History

South Carolina
- Name: Rutledge
- Captured: 4 November 1779

United Kingdom
- Name: HMS Viper
- Acquired: 4 November 1779 by capture
- Fate: Broken up in 1785

General characteristics
- Type: Galley
- Tons burthen: 113 (bm; British), est. from measurements below
- Length: est. 65 ft (20 m) (between perpendiculars)
- Beam: est. 20 ft (6.1 m)
- Propulsion: oars and sails
- Complement: 39 (including 20 black oarsmen)
- Armament: 2 × 24-pounder guns in the bow + 4 × 6-pounder guns amidships at capture; possibly swivel guns as well
- Notes: Rutledge had been converted to a galley from a large flat boat.

= HMS Viper (1779) =

HMS Viper was a 6-gun galley, the former South Carolina Navy's Rutledge, which the British captured on 4 November 1779 at Tybee. She was broken up in 1785.

==Capture==

Captain Henry, of , and his squadron captured Rutledge and recaptured their victualing ship Myrtle, which the French had captured and turned into a water ship. Myrtle and Rutledge had been blown out to sea a few days earlier. They returned to Tybee, not realising that it was now in British hands, and were captured. Henry renamed Rutledge Viper, and gave her a crew under the command of Mr. John Steel (or Steele), Master's Mate of .

==Service==
Curiously, a number of sources list the galley Viper among the vessels under the command of Captain John Henry when the French fleet under the Comte d'Estaing besieged Savannah in September–October 1779.
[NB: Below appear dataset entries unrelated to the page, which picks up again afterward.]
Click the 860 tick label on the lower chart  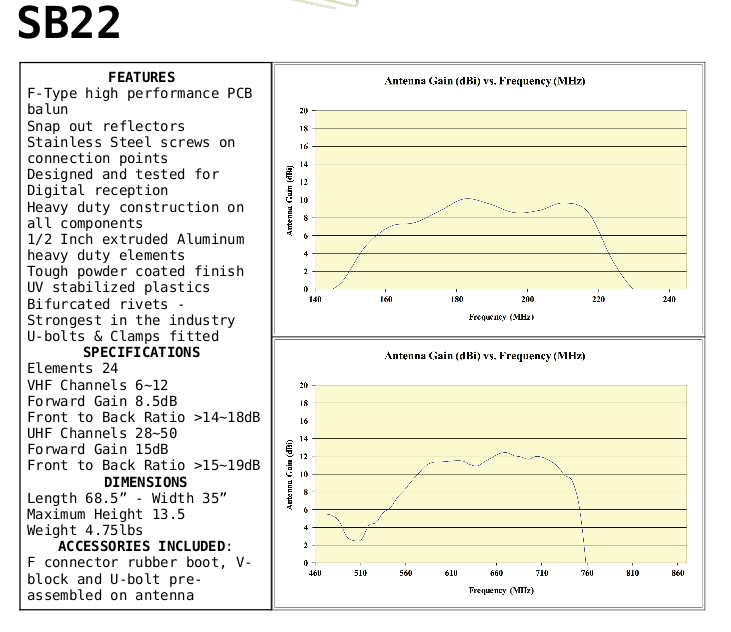pyautogui.click(x=678, y=573)
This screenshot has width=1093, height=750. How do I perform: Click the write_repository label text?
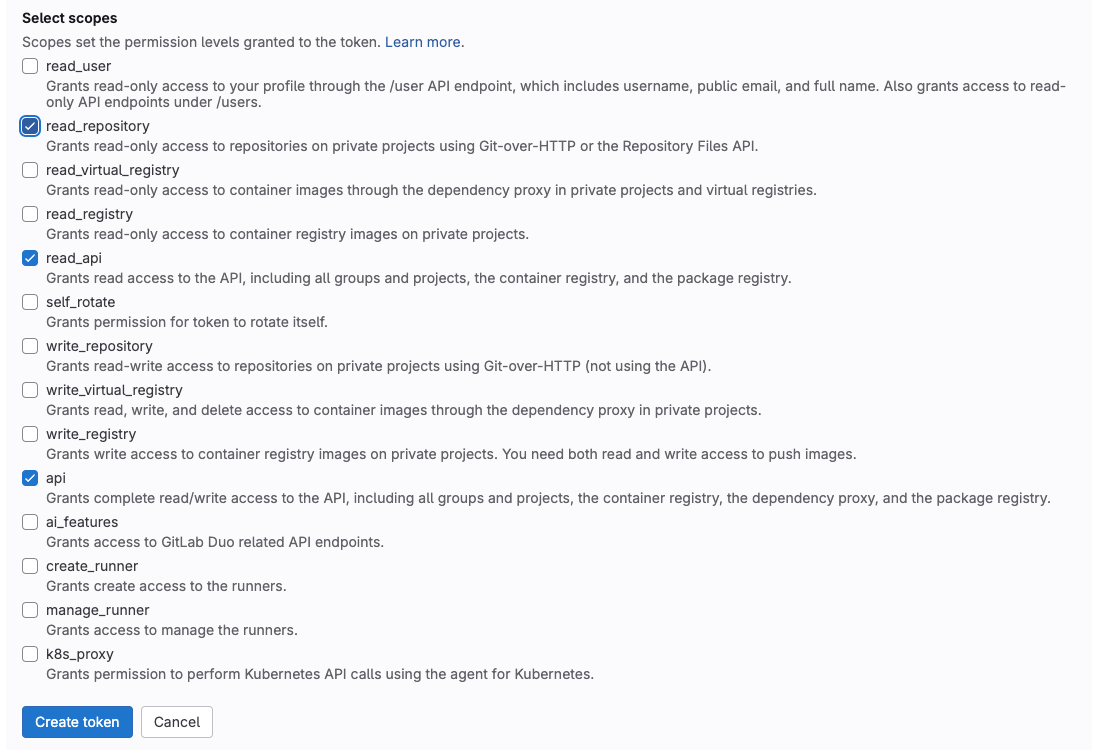(99, 346)
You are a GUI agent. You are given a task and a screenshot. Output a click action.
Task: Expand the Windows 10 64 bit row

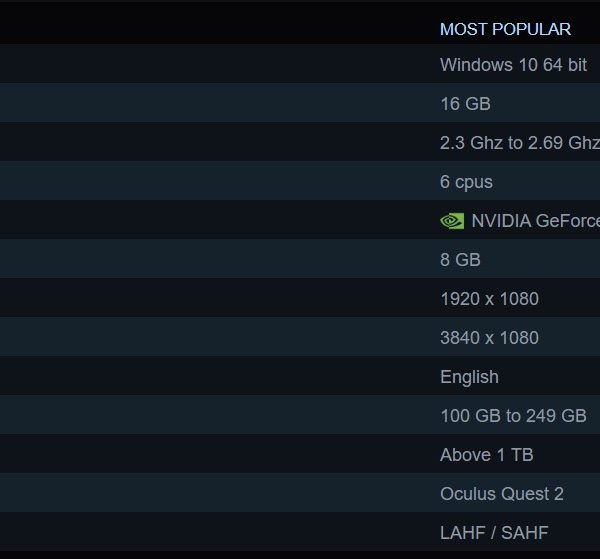tap(300, 64)
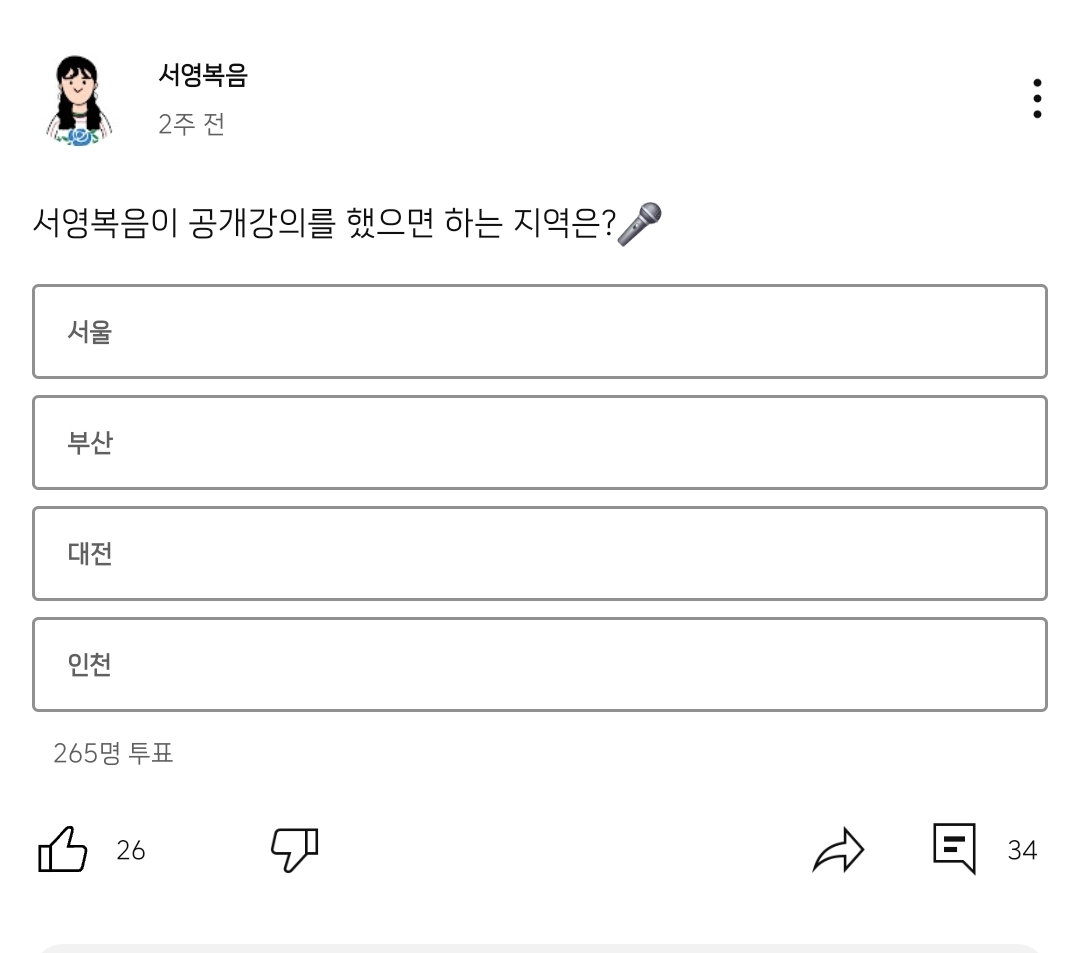Click the thumbs down dislike icon

(x=294, y=849)
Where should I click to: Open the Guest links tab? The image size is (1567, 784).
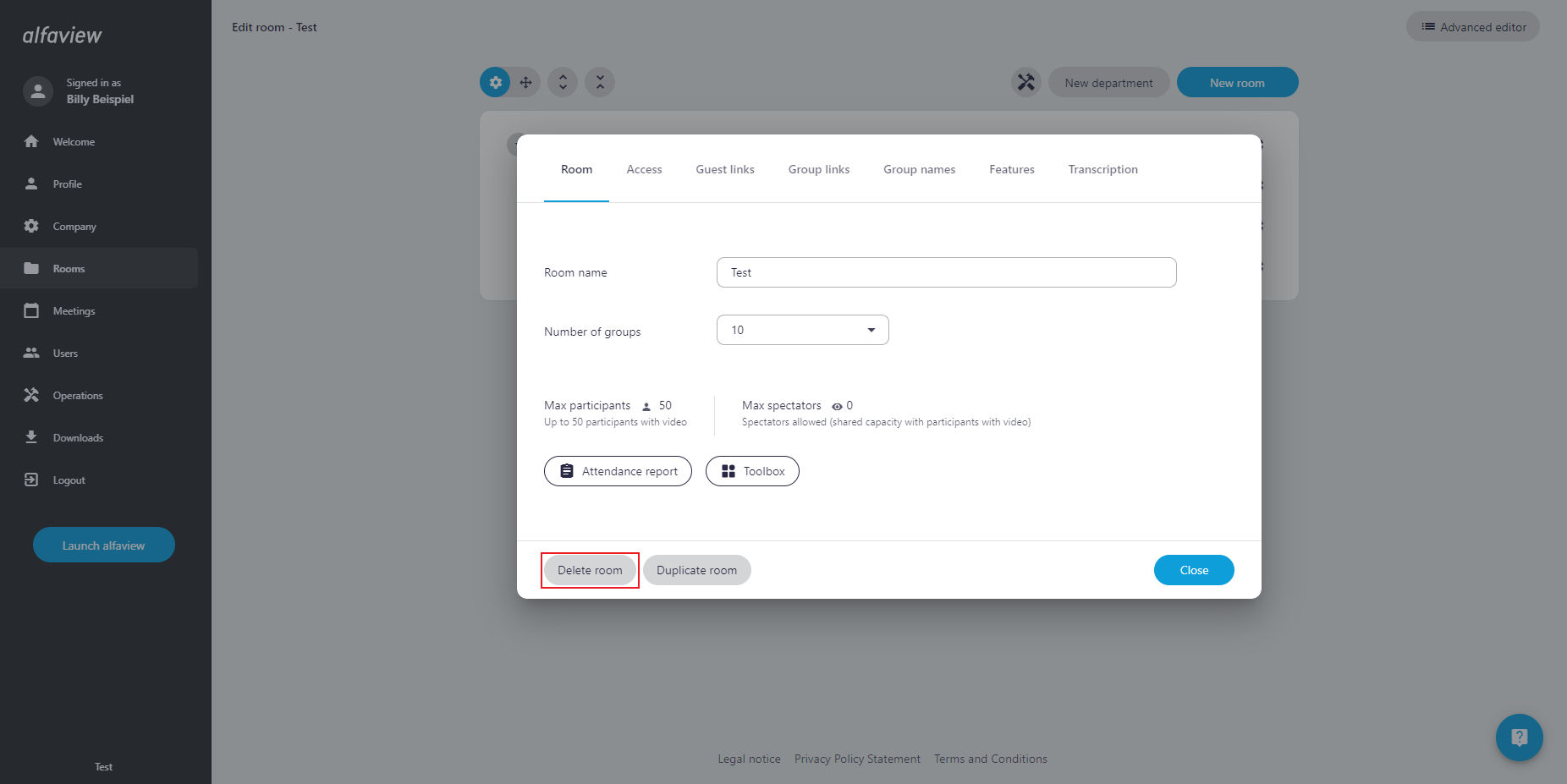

The Royal Navy commissioned Viper on 18 November 1779 under the command of Lieutenant Charles Wroughton.

"HM Armed Galley Viper", Acting Lieutenant Thomas Chambers, was among the vessels at the Siege of Charleston, 28 March to 12 May 1780. She then was listed in 1781 as being with Admiral Parker at Jamaica and under the command of W. Bowman. For the next two years she is listed as being under the command of W.R. Dunlop and part of the North America squadron under Rear-Admiral of the Red Robert Rigby.

==Fate==
Viper was paid-off in May 1784. She was broken up in 1785.